◆ **Pixel coordinate grounding data**
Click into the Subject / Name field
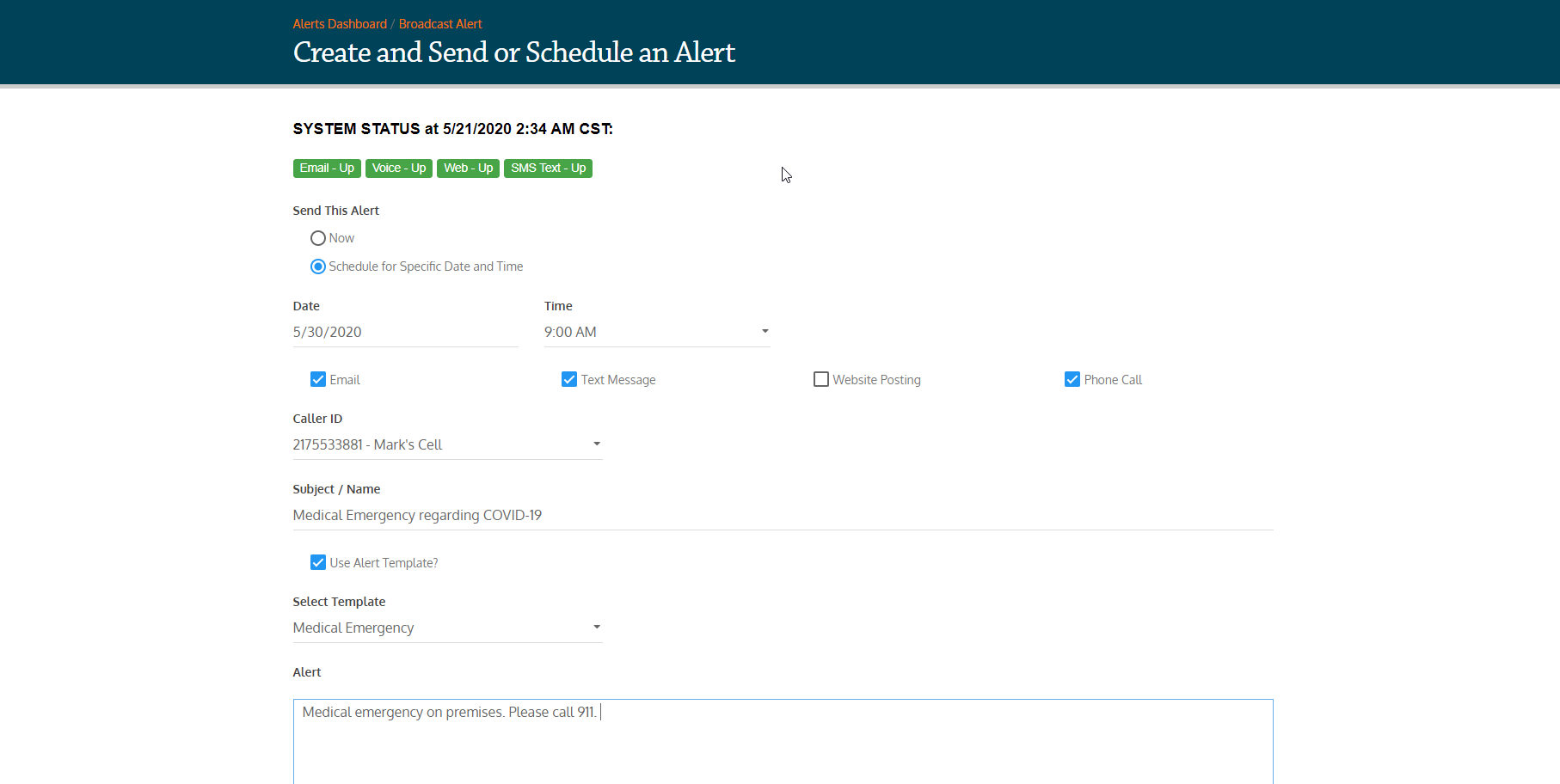 [783, 515]
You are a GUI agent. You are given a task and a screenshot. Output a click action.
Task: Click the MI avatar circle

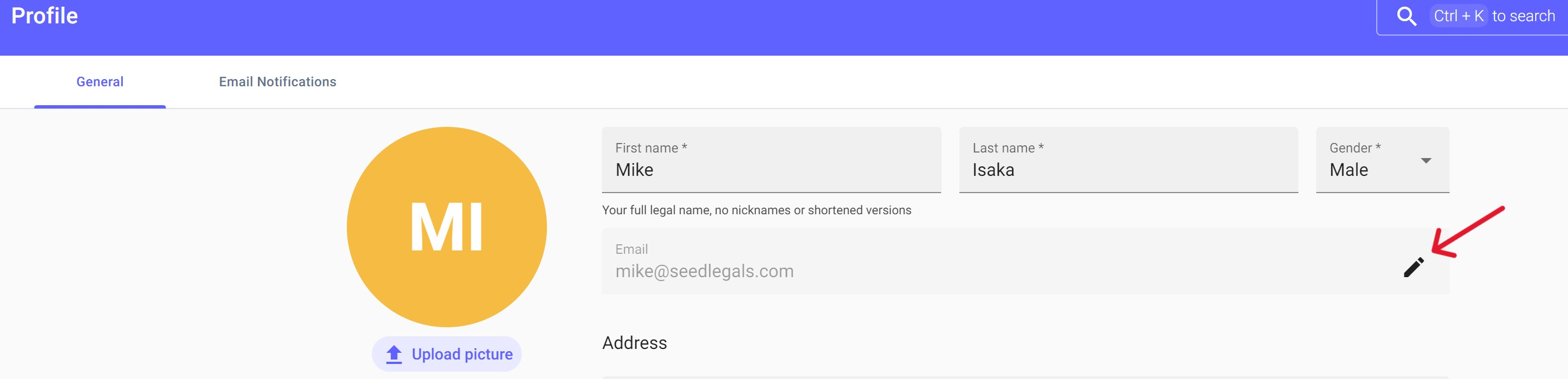pyautogui.click(x=446, y=227)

◆ **WHAT THE EXERCISE ASKS**
A faithful copy of all the data above is required, printed exactly and with no pictures.

◆ **TASK OUTPUT**
Click into the Subject / Name field
 [783, 515]
You are a GUI agent. You are given a task and a screenshot. Output a click action.
Task: Click the MI avatar circle

pyautogui.click(x=446, y=227)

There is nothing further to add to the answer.